I am pretty new to Pytorch, having only setup a few models to this point.

I am attempting to implement a fully connected ReLU network as seen in this example -

I have a decently large dataset ~750k rows and 2k columns. I am training the model using a cluster with 4 GPUs. When I try to train the model, I am getting the RuntimeError: Cuda error: out of memory.

From the research that I have done to this point it seems my options are to drop the cached variables during the training of the model, or reduce the batch size.

I attempted to implement some functionality to detach the variables, however, I don’t believe I am doing this correctly as I am still running into the same error. Also, I am not sure how to implement batching when creating tensors from a numpy array. There is a StackOverflow question on the topic, but it doesn’t have a solution -

My code:

device = torch.device('cuda:0')
inputSize = X_trainTransformed.shape[1]
firstHiddenLayer = 500
secondHiddenLayer = 250
thirdHiddenLayer = 125
outputLayer = 1

model = torch.nn.Sequential(
  torch.nn.Linear(inputSize, firstHiddenLayer),
  torch.nn.Linear(firstHiddenLayer, secondHiddenLayer),
  torch.nn.Linear(secondHiddenLayer, thirdHiddenLayer),
  torch.nn.Linear(thirdHiddenLayer, outputLayer)

if torch.cuda.device_count() > 1:
  print('Train using', torch.cuda.device_count(), 'GPUs!')
  model = torch.nn.DataParallel(model)

X_trainTensor = torch.from_numpy(X_trainTransformed).float().to(device)
y_trainTensor = torch.from_numpy(np.array(y_train)).float().reshape(-1, 1).to(device)
X_testTensor = torch.from_numpy(X_testTransformed).float().to(device)
y_testTensor = torch.from_numpy(np.array(y_test)).float().reshape(-1, 1).to(device)
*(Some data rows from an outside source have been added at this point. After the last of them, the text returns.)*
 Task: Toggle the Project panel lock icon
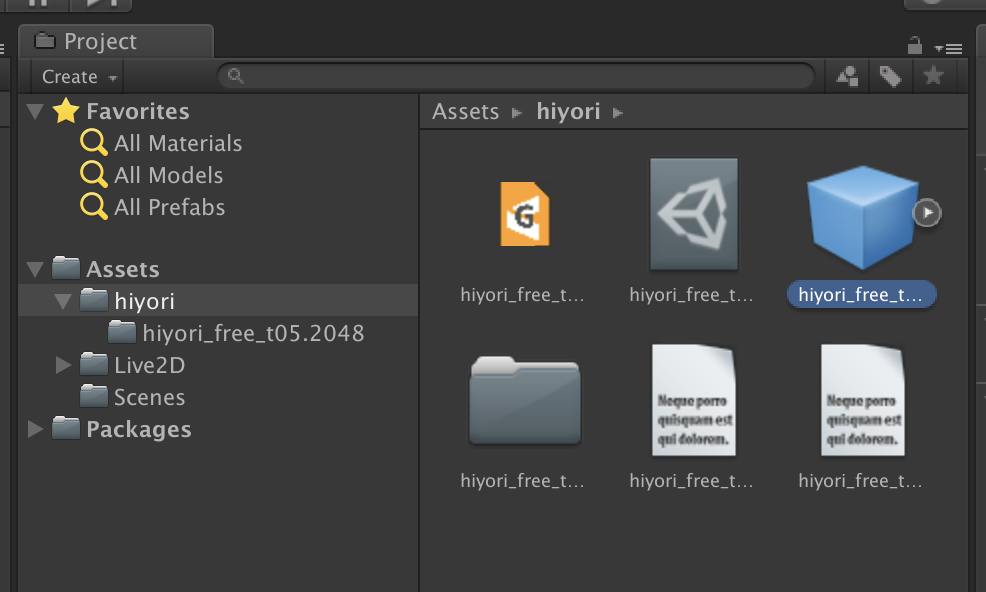click(914, 45)
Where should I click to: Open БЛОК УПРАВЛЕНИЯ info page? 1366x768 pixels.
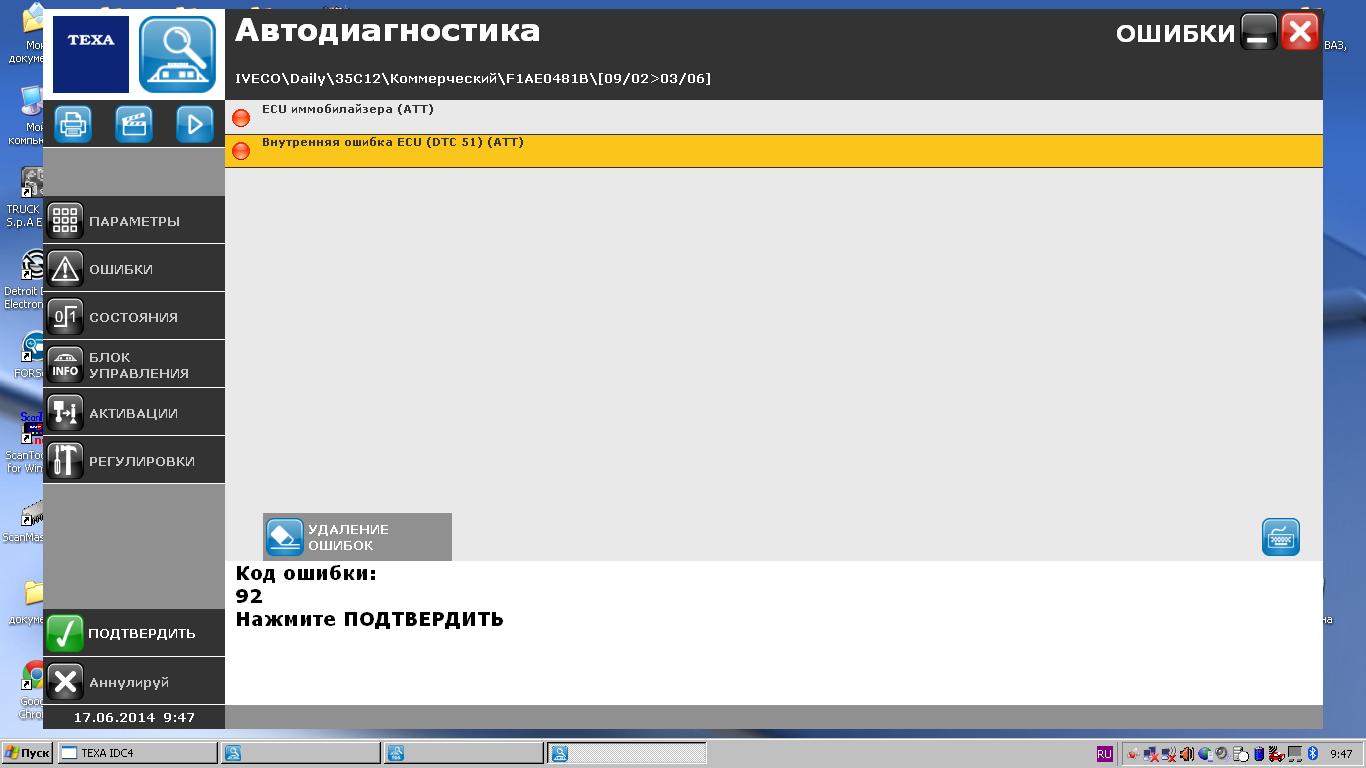[134, 365]
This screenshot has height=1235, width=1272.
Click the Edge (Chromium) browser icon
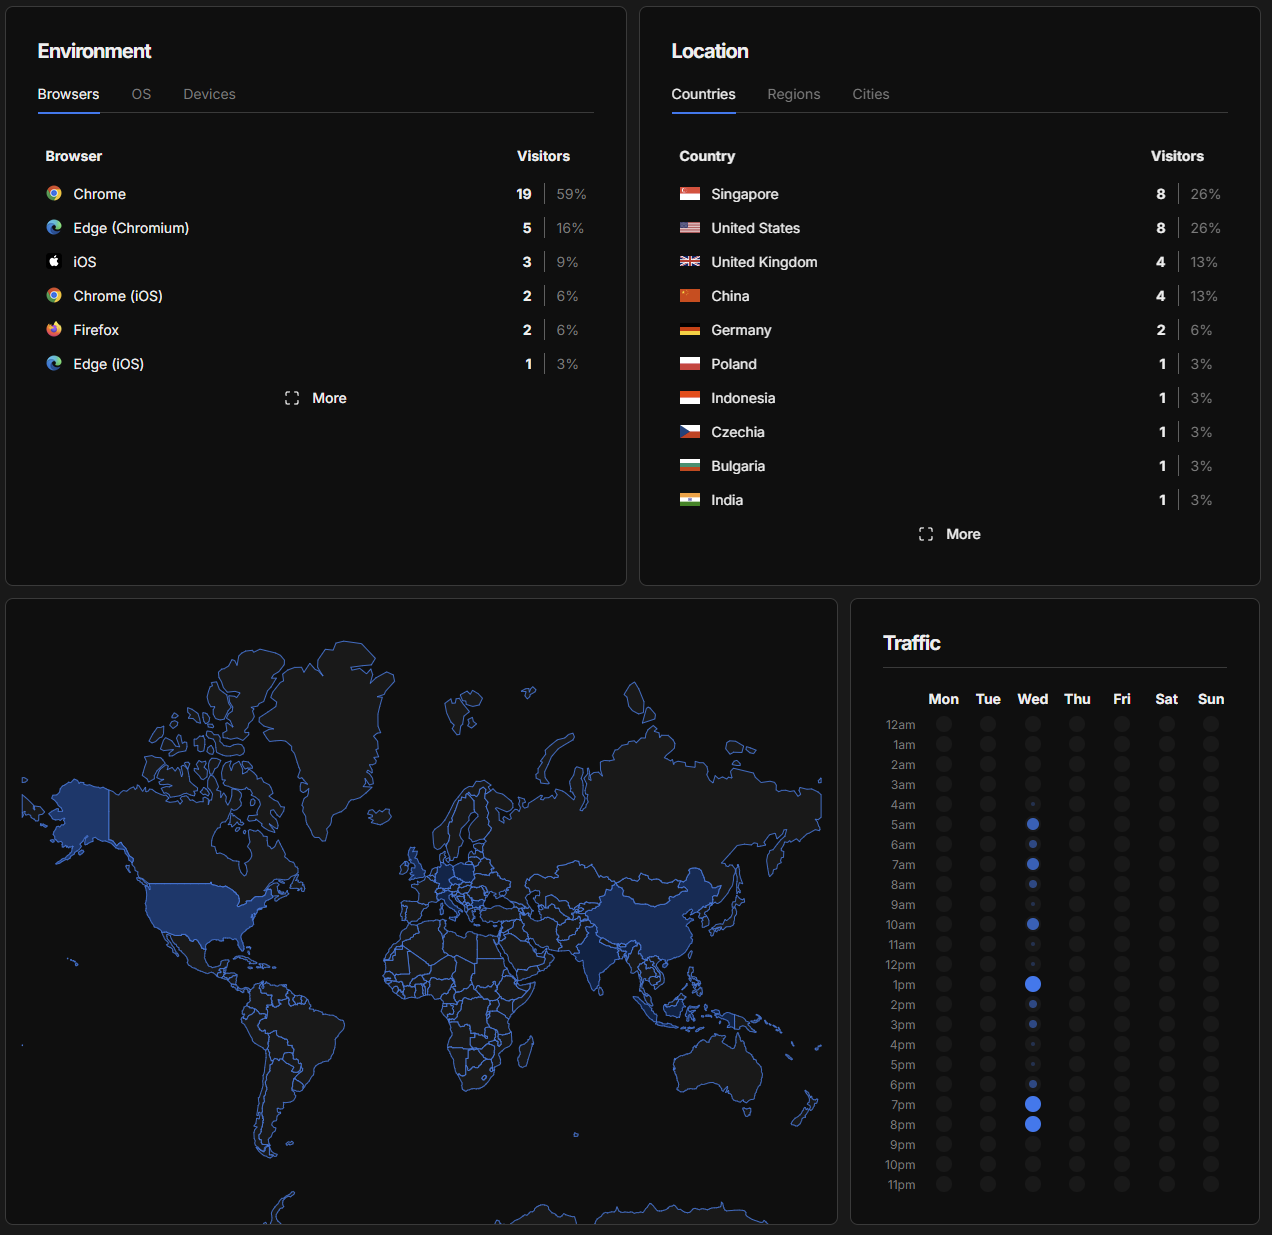[54, 228]

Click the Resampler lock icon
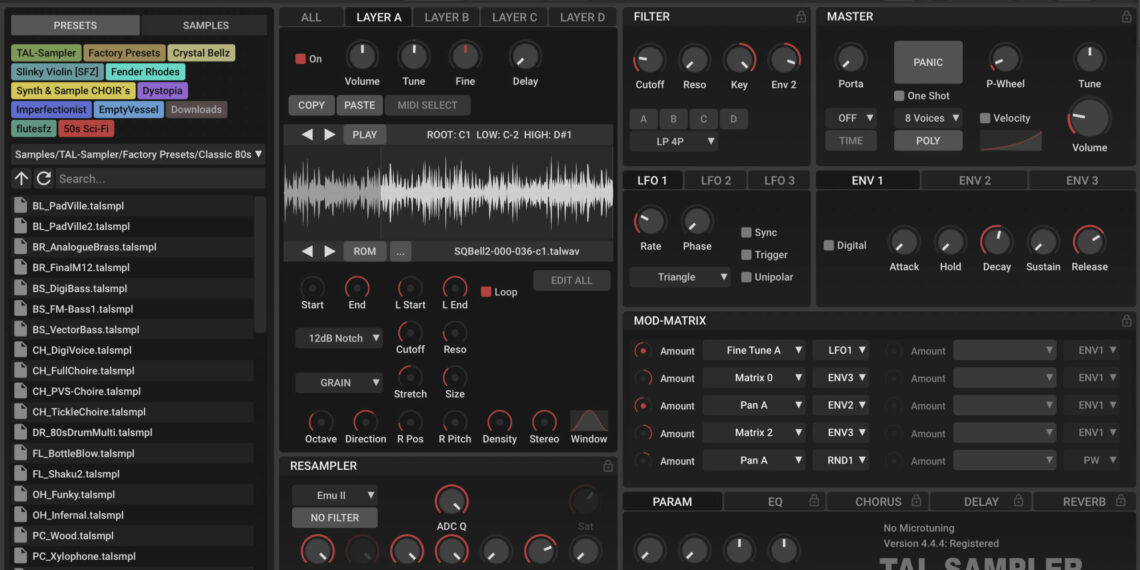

lossFunction = torch.nn.MSELoss(size_average = False)
learningRate = 1e-4
optimizer = torch.optim.Adam(model.parameters(), lr = learningRate)

for step in range(2000):
  yPredict = model(X_trainTensor)
  loss = lossFunction(yPredict, y_trainTensor)  
  if step % 200 == 0:
    testPrediction = model(X_testTensor).cpu()
    print(step, r2_score(testPrediction.detach().numpy(), y_test.reshape(-1, 1)))

Any advice on how to implement a solution to allow this model to train on the GPUs would be great.